Plan never calls configure or execute on any provider. It is safe to run against a scenario that points at a production system.

Exit codes

  • 0 — scenario is valid.
  • 1 — any validation error.

See plan vs run for the rationale behind the split.

orchard teardown#

orchard teardown <record-file>

Tear down the state created by a recorded scenario run. Reads the JSON record produced by a prior orchard run, reloads the scenario at the path stored in the record, and evaluates each action’s lifecycle { teardown { } } body in reverse topological order.

ArgumentDescription
<record-file>Path to a record written by orchard run. Required.

Behavior

  1. Load and decode the record file.
  2. Load the scenario at the absolute path stored in the record.
  3. Verify the scenario name matches the one in the record (reject if the file has been rewritten to declare a different scenario).
  4. Register and configure providers using the scenario’s current config blocks.
  5. Walk the dependency graph in reverse; for each action that (a) has a lifecycle { teardown { } } block, (b) succeeded in the recorded run, and (c) still routes to a registered provider, evaluate the teardown body and dispatch it through the provider.
  6. Skip actions without teardown blocks, actions whose original run failed, and component nodes.

Teardown is best-effort: a failure on one action doesn’t abort the walk.

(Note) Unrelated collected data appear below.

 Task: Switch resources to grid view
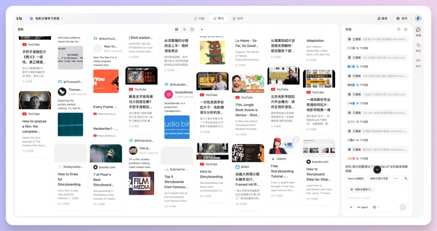pos(176,30)
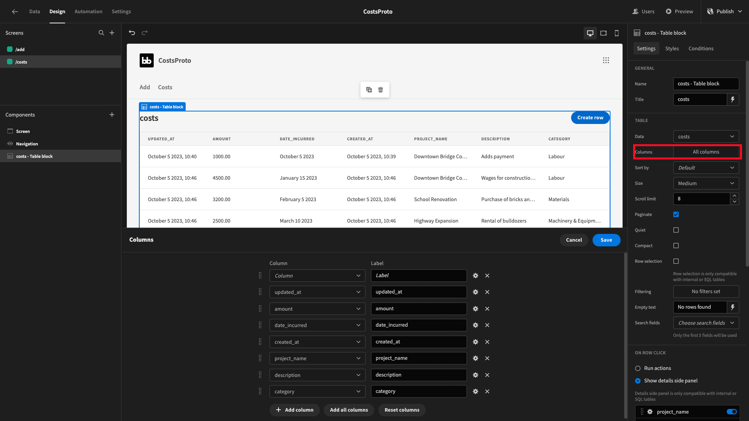Enable the Quiet checkbox
Screen dimensions: 749x421
click(x=676, y=230)
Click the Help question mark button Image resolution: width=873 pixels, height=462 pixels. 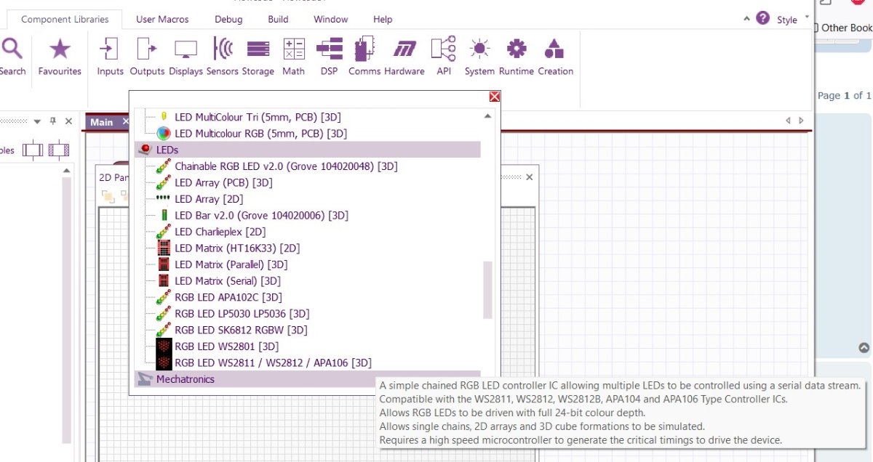(x=762, y=18)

The joined set of errors is returned at the end.

Exit codes

  • 0 — every attempted teardown succeeded.
  • 1 — one or more teardowns failed, or the record / scenario could not be loaded.

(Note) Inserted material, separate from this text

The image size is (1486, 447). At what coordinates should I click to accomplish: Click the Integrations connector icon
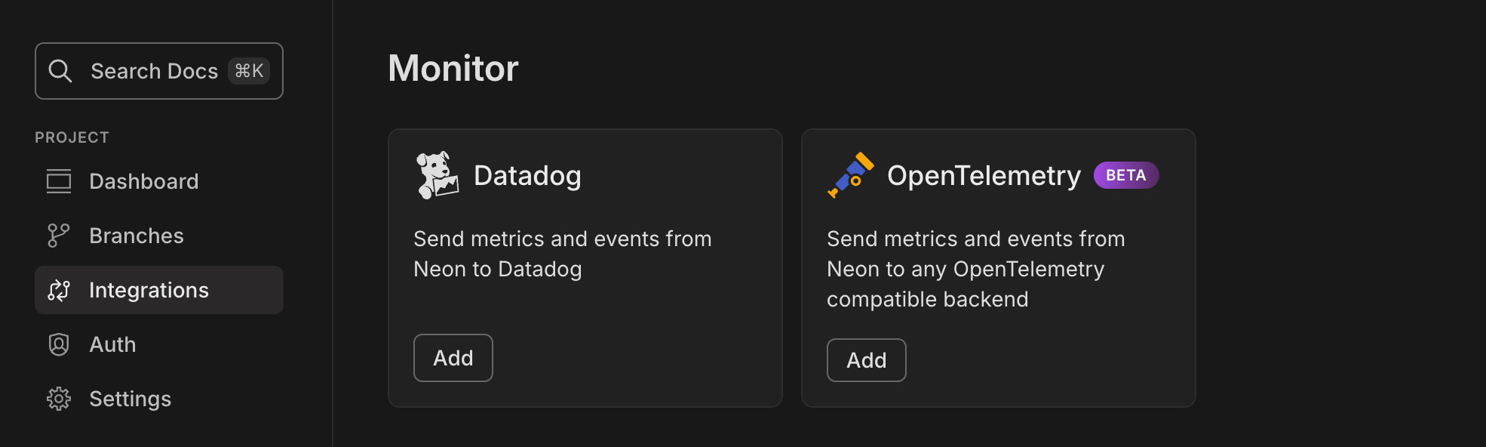click(58, 290)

See lifecycle for authoring guidance.

orchard list#

orchard list [directory]

Walk a directory tree and print every scenario block found in .hcl files. Files with multiple scenarios list each one as a separate entry.

ArgumentDescription
[directory]Directory to search. Defaults to ..

Behavior

  • Walks recursively from [directory].
  • Reads every .hcl file and extracts scenario "..." { } blocks.
  • For each scenario, prints the name (bold), tags in violet brackets, file path in gray, and description (if present) on the next line.
  • Skips the .seed directory if present.
  • Unparseable files are skipped silently (warnings go to stderr).

Example output

  hello  [starter]  (scenarios/hello.hcl)
  Insert a merchant and verify the pipeline works end-to-end

Exit codes

  • 0 — walk succeeded. Output may be empty.
  • 1 — filesystem error.

Examples#

Scaffold a new project and run it:

orchard init my-project
cd my-project
orchard run scenarios/hello.hcl --var dsn="postgres://localhost/dev"

Run with variable overrides:

orchard run scenarios/dev.hcl \
  --var dsn="postgres://localhost/dev" \
  --var merchant_name="Acme"

Run a specific scenario from a multi-scenario file:

orchard run scenarios/uat.hcl --scenario subscription_three_failures

Plan in CI, fail the build on invalid scenarios:

for f in scenarios/*.hcl; do
  orchard plan "$f" || exit 1
done

List every scenario in a repo:

orchard list .

Run and tear down in one session:

orchard run scenarios/uat.hcl --var customer=uat+$(date +%s)@example.com
# use the created state...
orchard teardown orchard_uat_run_*.json

Run records#

Every successful or failed orchard run writes a JSON record to --record-dir (default .). The filename is orchard_<scenario>_run_<id>.json, where <id> is a sortable YYYYMMDDTHHMMSSZ_<8hex> string, so lexicographic sort matches chronological order.

Records are written atomically (temp + rename) and contain:

  • format — record format version, for future readers.
  • id, scenario.name, scenario.path — what ran, where from.
  • started_at, finished_at, status (succeeded / failed) — when and how it went.
  • variables — the resolved variables the scenario ran with.
  • nodes — per-node entries: id, kind, status, timing, and outputs (or error).
  • outputs — scenario-level outputs.
  • error — top-level error if the run aborted.

Records power orchard teardown, which replays the scenario in reverse using each action’s lifecycle { teardown { } } block. Records are not required for run to succeed — pass --no-record to skip writing them, e.g. in CI paths where you clean up through a different mechanism.